Devops tools for workstations

Posted on April 06, 2015 in ConfigPorn • 4 min read

There is a growing interest in devops tools, such as Docker, Puppet / Ansible / Puppet / Chef to set up continuous integration, have the same working environment during development, testing, staging and production, and to manage thousands of servers in the cloud. However, I recently thought that some of these technologies could have a real interest as well for a few machines, for personal workstations. These are just some scenarios and use cases that happened to me, I did not test all of them and they may be irrelevant, feel free to let me know :)

Scenario 1: I want a particular dev environment, without breaking everything

First scenario is the most widely discussed around the web: I want my dev environment to be identical to production, but I do not want to break my system (python 2 vs 3, ruby stuff, …). For this purpose, one can use containers (e.g. Docker). I will not elaborate much on this one.

Note: I recently discovered that systemd had similar features through systemd-nspawn. In particular, see the articles on Systemd from Lennart Poettering to know more about this and systemd features.

Scenario 2: I use many different operating systems

Note: I did not tried this scenario.

If you use many different operating systems on the same machine (say Windows and Linux for instance), then why not considering using virtualization? And not some palliative stuff like Virtualbox, but real hypervisors such as KVM or Xen. These are widely used on servers to run multiple VMs, but why not using them at home, on your personal computer?

CPUs today have a lot of virtualization-specific technologies, even on your workstation, and they are powerful enough to handle it. You will benefit from many advantages, starting from easy maintenance of your system (as it is just a VM, it is easier to backup / restore, isolate etc) and things like hot-switching between operating systems.

One problem may be left: handling the graphics card, which may not be easily shared by multiple VMs.

Scenario 3: You want easy backup mechanism

On important point I previously discussed is the ability to recover from any problem, hardware fault for example. It is important on a server, as downtime is a real problem, especially if you have few servers, but it is also a major concern on workstation. Especially as your laptop may fail at anytime: it can experience basic hardware failure, it may fall and break, it may be stolen…

Then, it is important to be able to recover a fully working system fast. One often talk about data backup, and this is indeed the most important as you cannot recover lost data contrary to a lost configuration (set of packages, state of configuration files, …). But this is not all. Reinstalling a system is a time-consuming task, and it is not really interesting.

Devops have came up with tools to deploy a given configuration on many servers, across the cloud. Those are Ansible, Puppet, Chef, Salt and so on. So, why not using them to deploy your computer configuration? If correctly managed, installing your laptop could be as easy as: partitioning the drive, bootstrapping the system (install base packages and set up an SSH access) and running Ansible (which is the most basic and fitted to this particular need) to reinstall everything else. Almost everything would be done automatically, perfect!
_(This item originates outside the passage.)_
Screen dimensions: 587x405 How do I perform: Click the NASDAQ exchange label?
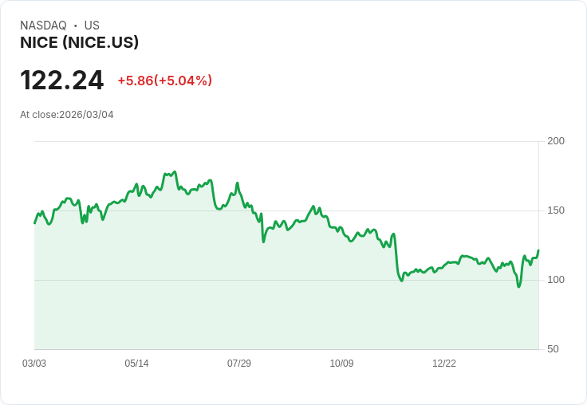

However, this requires to maintain a list of installed packages and associated files for Ansible to use, which can be a bit heavy on the run. Then, it could be interesting to have some way to ”blueprint” your system, to generate configuration descriptions from your existing system (as it is easier to install stuff on your system, tweak it and blueprint it after, than it is to do it tweaking Ansible configuration description and running it each time).

To achieve easy blueprinting, another solution is to use etckeeper to store all your files under /etc (as these are the only supposed to be modified by you, as /usr is the domain of your distribution and should not be modified) in a Git repository and keep a track of every changes in them. Restoring from etckeeper and list of installed packages (obtained with pacman) is quite easy and can even be done without Ansible.

On this particular subject of blueprinting, I wrote some Python script for Arch Linux (basically just a wrapper around good pacman commands), available here. It may not be perfect, but will give you a basis to blueprint your system.

Scenario 4: Sync multiple computers

One last scenario is the following: I have three computers on which I work on an almost daily basis (my laptop, my desktop and another computer). Syncing files between them is quite easy (or at least achievable), but syncing configurations between them is much more difficult. In particular as the whole configuration should not be synced, as there is some device-specific configuration (fstab, LVM configuration, SSH host keys and stuff like that). But this problem is exactly the same as syncing multiple servers in the cloud, and is handled very well by Ansible. Plus Ansible let you define task and replicate only some of them on some machines and so on. Then, it is quite easy to synchronize completely multple computers to have the same work environment on all of them.